Stored data
= = = =

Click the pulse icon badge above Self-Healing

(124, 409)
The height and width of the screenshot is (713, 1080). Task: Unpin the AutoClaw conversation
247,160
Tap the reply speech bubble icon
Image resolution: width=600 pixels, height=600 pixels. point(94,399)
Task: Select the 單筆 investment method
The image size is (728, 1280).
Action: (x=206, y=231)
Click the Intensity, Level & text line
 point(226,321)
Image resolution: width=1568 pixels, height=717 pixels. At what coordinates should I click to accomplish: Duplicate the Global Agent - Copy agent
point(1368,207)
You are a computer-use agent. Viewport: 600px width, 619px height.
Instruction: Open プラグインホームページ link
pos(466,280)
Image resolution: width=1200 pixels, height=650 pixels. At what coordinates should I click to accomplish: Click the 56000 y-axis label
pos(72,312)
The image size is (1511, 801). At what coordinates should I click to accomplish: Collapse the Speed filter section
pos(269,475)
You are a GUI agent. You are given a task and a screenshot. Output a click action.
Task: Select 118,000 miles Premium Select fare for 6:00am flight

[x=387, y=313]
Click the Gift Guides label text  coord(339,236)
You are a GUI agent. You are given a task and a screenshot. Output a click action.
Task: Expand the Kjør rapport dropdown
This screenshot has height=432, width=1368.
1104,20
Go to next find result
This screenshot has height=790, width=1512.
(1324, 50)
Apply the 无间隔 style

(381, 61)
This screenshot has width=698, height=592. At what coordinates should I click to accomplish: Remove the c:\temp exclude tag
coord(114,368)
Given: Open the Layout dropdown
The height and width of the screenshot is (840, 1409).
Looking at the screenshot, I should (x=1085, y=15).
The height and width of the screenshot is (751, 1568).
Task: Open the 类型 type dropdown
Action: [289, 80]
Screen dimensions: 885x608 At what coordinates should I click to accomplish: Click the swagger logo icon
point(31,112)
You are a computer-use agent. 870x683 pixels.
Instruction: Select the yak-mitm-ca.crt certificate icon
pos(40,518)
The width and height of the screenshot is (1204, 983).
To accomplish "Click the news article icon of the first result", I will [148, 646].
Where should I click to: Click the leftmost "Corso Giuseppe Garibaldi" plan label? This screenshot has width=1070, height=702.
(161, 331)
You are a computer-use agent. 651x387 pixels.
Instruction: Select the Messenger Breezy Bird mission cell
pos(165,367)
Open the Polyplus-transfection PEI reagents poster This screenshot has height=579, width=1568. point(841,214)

= = = =

Reproduce the full block of data exactly, omitting nothing.

Click the pulse icon badge above Self-Healing

(124, 409)
The height and width of the screenshot is (713, 1080). Task: Unpin the AutoClaw conversation
247,160
Tap the reply speech bubble icon
Image resolution: width=600 pixels, height=600 pixels. point(94,399)
Task: Select the 單筆 investment method
The image size is (728, 1280).
Action: (x=206, y=231)
Click the Intensity, Level & text line
 point(226,321)
Image resolution: width=1568 pixels, height=717 pixels. At what coordinates should I click to accomplish: Duplicate the Global Agent - Copy agent
point(1368,207)
You are a computer-use agent. Viewport: 600px width, 619px height.
Instruction: Open プラグインホームページ link
pos(466,280)
Image resolution: width=1200 pixels, height=650 pixels. At what coordinates should I click to accomplish: Click the 56000 y-axis label
pos(72,312)
The image size is (1511, 801). At what coordinates should I click to accomplish: Collapse the Speed filter section
pos(269,475)
You are a GUI agent. You are given a task and a screenshot. Output a click action.
Task: Select 118,000 miles Premium Select fare for 6:00am flight

[x=387, y=313]
Click the Gift Guides label text  coord(339,236)
You are a GUI agent. You are given a task and a screenshot. Output a click action.
Task: Expand the Kjør rapport dropdown
This screenshot has height=432, width=1368.
1104,20
Go to next find result
This screenshot has height=790, width=1512.
(1324, 50)
Apply the 无间隔 style

(381, 61)
This screenshot has width=698, height=592. At what coordinates should I click to accomplish: Remove the c:\temp exclude tag
coord(114,368)
Given: Open the Layout dropdown
The height and width of the screenshot is (840, 1409).
Looking at the screenshot, I should (x=1085, y=15).
The height and width of the screenshot is (751, 1568).
Task: Open the 类型 type dropdown
Action: [289, 80]
Screen dimensions: 885x608 At what coordinates should I click to accomplish: Click the swagger logo icon
point(31,112)
You are a computer-use agent. 870x683 pixels.
Instruction: Select the yak-mitm-ca.crt certificate icon
pos(40,518)
The width and height of the screenshot is (1204, 983).
To accomplish "Click the news article icon of the first result", I will [148, 646].
Where should I click to: Click the leftmost "Corso Giuseppe Garibaldi" plan label? This screenshot has width=1070, height=702.
(161, 331)
You are a computer-use agent. 651x387 pixels.
Instruction: Select the Messenger Breezy Bird mission cell
pos(165,367)
Open the Polyplus-transfection PEI reagents poster This screenshot has height=579, width=1568. point(841,214)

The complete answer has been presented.